The Opening Drive 4/30: The Arms Race of 2027
The ink is barely dry on this year's draft, but we're already watching the next wave of quarterbacks. Here's who to follow in 2026 — and why the 2027 class might be one of the richest in years.
Look, I know, all of this is very early with the next quarterback class, but it’s never too early to know the names and stakes coming in the college football season. The Browns will be watching closely. The national conversation has turned to next April in Washington, D.C. That’s how loaded the 2027 quarterback class looks — and the class in general. This doesn’t appear to be anywhere near this year when it was a one-man show.
There could be as many as five quarterbacks selected in the first round, with a handful of others pressing for second-round and third-round consideration. The 2026 season will be as much a quarterback showcase as any in recent memory but with prospects who hold might higher reputations at the top of the group. Here are the signal callers who will define it.
Dante Moore, Oregon
Junior · 6’2½” · 210 lbs
When ESPN asked ten NFL scouts to rank their preferred 2027 quarterback prospects, Dante Moore ran away with it. Moore is a natural passer with an effortless delivery, excellent accuracy to all levels of the field, and strong command — the type that quarterbacks finding success in the NFL posses.
Moore could have entered the 2026 draft as a projected top-five pick. He chose to return to Eugene instead, turning down a fortune to chase unfinished business. In 2025, his first full season as the Ducks’ starter, he threw for 3,565 yards and 30 touchdowns at a 70 percent completion rate, earned a 91.8 overall PFF grade, and led Oregon to a College Football Playoff semifinal. Oregon coach Dan Lanning has been unambiguous about where his quarterback stands heading into fall. “He’s there. He’s there. I’m very confident,” Lanning said this spring, describing Moore checking plays at the line that weren’t even scripted as audibles — operating, as Lanning put it, like “a coach on the field.”
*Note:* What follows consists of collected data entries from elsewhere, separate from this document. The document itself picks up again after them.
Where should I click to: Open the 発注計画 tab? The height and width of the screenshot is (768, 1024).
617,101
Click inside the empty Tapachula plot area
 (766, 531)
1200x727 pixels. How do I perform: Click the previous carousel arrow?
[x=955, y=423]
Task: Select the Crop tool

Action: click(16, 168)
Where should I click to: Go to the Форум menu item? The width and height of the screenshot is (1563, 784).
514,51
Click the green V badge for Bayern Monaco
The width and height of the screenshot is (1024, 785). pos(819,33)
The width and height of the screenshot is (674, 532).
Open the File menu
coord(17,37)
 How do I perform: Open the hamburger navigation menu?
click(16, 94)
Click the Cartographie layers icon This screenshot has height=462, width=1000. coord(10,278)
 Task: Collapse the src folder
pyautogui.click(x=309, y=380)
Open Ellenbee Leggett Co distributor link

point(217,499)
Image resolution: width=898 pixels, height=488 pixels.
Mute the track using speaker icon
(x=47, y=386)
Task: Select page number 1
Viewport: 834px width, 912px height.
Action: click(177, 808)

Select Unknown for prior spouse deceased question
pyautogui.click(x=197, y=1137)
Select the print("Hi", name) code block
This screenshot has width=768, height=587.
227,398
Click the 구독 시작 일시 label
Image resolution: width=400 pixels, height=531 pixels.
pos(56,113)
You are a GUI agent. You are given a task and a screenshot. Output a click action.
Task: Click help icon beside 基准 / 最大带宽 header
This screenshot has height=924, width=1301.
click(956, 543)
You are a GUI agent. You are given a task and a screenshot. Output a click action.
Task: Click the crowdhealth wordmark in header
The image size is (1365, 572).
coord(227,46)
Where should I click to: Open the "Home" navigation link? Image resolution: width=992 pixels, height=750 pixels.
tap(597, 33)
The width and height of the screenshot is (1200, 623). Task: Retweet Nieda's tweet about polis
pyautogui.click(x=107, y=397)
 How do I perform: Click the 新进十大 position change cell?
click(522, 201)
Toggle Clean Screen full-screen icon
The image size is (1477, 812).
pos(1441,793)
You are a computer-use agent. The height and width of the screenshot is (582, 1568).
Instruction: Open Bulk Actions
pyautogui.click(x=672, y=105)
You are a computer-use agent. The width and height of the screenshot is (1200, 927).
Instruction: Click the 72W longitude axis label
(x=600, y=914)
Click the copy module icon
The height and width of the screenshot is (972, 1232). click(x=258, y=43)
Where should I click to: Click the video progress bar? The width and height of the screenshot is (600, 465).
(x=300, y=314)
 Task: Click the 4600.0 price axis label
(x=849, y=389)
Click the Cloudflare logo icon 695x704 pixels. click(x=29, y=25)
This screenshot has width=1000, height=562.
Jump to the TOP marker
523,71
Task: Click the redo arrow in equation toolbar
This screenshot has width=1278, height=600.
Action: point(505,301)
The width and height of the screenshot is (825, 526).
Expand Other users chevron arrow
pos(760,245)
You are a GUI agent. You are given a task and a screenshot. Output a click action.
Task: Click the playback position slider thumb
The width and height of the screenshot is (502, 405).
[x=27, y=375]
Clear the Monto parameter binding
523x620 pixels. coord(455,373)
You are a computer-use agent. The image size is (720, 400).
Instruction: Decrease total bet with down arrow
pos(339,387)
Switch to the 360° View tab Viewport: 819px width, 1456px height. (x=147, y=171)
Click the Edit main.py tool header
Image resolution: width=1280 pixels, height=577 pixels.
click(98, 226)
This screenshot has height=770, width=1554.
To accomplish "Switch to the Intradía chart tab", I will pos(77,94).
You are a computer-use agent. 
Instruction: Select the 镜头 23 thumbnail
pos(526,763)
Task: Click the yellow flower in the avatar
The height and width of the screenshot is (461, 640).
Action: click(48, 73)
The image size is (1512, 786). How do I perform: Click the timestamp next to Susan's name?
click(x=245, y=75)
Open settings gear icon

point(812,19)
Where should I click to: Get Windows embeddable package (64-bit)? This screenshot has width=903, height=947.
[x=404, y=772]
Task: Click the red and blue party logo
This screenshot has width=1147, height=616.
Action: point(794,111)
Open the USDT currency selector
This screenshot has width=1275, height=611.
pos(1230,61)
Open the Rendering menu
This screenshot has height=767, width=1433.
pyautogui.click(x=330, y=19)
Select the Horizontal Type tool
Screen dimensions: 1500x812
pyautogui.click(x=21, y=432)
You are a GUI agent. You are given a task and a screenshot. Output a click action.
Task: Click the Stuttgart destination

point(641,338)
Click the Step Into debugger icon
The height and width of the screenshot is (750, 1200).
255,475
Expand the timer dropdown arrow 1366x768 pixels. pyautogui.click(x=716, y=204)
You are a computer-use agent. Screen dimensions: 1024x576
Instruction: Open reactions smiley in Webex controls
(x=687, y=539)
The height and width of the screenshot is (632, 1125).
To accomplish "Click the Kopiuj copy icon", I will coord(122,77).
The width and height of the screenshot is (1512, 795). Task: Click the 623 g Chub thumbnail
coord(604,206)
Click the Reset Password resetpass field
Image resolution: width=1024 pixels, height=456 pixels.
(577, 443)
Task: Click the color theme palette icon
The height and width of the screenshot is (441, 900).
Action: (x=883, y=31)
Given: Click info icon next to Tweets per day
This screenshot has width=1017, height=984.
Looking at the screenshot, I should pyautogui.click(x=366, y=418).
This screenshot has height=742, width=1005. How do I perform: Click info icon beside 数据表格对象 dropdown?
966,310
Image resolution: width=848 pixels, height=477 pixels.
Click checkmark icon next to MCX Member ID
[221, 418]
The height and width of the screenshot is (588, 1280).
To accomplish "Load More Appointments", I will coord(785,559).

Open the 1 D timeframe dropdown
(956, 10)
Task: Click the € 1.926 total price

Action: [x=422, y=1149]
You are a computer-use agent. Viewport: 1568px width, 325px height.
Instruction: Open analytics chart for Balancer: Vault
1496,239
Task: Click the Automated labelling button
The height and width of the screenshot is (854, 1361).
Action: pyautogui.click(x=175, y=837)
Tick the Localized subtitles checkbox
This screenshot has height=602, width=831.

The Heisman Trophy is Moore’s to lose. Oregon is a national title contender, the offense averages north of 40 points a game, and Moore is its unquestioned leader entering Year 3. The question is no longer whether he can play at this level — scouts already know he can. The question is whether one more defining season in Eugene turns “top-five pick” into “No. 1 overall.”
Arch Manning, Texas
Redshirt Junior · 6’4” · 219 lbs
No quarterback in the country carries more weight — or more scrutiny — than Arch Manning. He enters 2026 with a career that has produced over 3,000 passing yards, 26 touchdowns, and a 62.3 percent completion rate in his first year as a starter, plus nearly 500 rushing yards that remind scouts his 6’4”, 219-pound frame comes with legitimate speed. Following a rough start to his first full season starting for the Longhorns, Manning turned in on in the second half of the year and was among the country’s best signal-callers.
Manning underwent minor foot surgery in January but has told reporters he feels “100 percent,” and Texas coach Steve Sarkisian has described a quarterback who quietly grew into his leadership role after struggling to claim it early in 2025. The schedule Manning faces this fall is unforgiving — Ohio State on September 12, followed by Tennessee, Oklahoma, Ole Miss, LSU, and Texas A&M through the back half of the year. Texas added wide receiver Cam Coleman from the transfer portal, giving Manning a genuine weapon to work with after his receivers had a whopping 8.1% drop rate in 2025.
If Manning meets the moment — if 2026 looks like the second half of 2025 stretched across an entire season — he is the easy favorite to go No. 1 overall next April. The frame is ideal. The family pedigree is appealing. Now he simply has to produce from Week 1 through the College Football Playoff. “No one’s going to stop me,” he told reporters this spring.